When designing trials, investigations must consider the impact of treatment itself on the biomarker of interest. It is likely that the biomarker load will significantly decrease following treatment, making assessment of its true value difficult or even impossible.
Special consideration must be placed on designing, implementing and validating standard operating procedures (SOPs) for the collection and analysis of samples.
Appropriate selection of the timing of sample collection is critical, and should be based on the specific biology of each disease (e.g., baseline, throughout treatment, following treatment completion, and follow-up samples).
Must determine if characterization is necessary or if enumeration will suffice. If characterization is deemed necessary, one must then decide at what level the collected sample will need to be assessed (DNA, RNA, protein, functional assays) to properly answer the posed question(s).

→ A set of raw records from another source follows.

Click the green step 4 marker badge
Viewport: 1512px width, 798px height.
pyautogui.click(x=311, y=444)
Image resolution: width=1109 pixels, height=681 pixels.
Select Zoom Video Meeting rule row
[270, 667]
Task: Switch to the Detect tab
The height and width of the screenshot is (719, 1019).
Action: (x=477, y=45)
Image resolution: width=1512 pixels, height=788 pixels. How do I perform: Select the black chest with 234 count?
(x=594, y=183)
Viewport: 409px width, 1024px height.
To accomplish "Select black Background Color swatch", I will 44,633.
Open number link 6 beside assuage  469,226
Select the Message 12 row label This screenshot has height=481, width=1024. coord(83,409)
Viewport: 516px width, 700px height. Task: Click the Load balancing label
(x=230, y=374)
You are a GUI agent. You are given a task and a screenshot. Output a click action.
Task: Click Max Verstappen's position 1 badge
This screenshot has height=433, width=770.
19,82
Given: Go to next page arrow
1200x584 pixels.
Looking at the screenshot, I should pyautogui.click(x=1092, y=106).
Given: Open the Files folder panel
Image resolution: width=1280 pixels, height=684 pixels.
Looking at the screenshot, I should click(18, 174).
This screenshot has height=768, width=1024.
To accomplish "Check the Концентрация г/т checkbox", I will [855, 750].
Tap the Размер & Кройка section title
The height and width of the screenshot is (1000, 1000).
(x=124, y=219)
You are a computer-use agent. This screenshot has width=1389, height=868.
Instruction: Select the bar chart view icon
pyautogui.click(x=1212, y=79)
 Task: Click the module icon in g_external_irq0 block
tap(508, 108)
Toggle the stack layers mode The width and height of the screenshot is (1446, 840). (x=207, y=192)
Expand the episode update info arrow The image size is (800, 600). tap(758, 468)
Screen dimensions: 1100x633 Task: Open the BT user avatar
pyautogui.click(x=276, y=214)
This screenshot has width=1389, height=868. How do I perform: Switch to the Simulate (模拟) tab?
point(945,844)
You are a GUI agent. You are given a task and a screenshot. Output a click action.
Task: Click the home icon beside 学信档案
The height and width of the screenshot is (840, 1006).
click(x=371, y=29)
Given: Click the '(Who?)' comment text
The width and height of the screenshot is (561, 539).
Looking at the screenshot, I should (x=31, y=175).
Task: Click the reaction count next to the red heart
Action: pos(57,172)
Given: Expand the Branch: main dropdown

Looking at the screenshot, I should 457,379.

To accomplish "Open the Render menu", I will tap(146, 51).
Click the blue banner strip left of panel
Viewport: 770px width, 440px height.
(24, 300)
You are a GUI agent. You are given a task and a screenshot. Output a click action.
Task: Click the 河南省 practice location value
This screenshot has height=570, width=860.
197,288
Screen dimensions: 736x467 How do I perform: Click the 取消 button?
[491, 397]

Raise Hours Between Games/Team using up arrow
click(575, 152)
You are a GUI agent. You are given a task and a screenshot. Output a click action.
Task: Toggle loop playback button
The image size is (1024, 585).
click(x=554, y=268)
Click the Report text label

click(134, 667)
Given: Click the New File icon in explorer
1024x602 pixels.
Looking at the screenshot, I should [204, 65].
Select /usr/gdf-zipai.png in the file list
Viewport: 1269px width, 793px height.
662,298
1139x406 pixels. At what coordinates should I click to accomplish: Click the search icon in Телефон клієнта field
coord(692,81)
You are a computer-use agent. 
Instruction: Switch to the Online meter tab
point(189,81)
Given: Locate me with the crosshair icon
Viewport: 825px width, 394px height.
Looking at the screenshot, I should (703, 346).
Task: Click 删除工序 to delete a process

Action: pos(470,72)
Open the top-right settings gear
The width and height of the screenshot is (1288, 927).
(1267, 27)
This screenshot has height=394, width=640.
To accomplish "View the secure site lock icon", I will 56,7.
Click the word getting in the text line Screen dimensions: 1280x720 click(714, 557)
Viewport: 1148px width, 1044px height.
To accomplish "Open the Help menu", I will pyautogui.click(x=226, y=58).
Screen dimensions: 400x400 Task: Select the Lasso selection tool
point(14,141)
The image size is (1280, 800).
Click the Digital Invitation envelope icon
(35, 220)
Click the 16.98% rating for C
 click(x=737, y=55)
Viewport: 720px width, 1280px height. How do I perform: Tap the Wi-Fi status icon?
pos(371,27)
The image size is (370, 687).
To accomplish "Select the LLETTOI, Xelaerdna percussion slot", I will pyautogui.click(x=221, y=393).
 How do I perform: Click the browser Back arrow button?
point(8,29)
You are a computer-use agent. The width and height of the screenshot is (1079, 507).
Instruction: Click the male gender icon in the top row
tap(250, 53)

Technology selection is important, especially with regards to previous trial data, and widespread feasibility based on overall cost must be considered.
Appropriate statistical evaluation of the number of patients required to answer posed questions. Typically, larger number of patients will be required than standard clinical trials due to the rare nature of CTCs/cfDNA and overall disease heterogeneity.
Most importantly, how results will be analyzed and interpreted, and if the obtained data can be compared head-to-head with previously performed or ongoing clinical trials.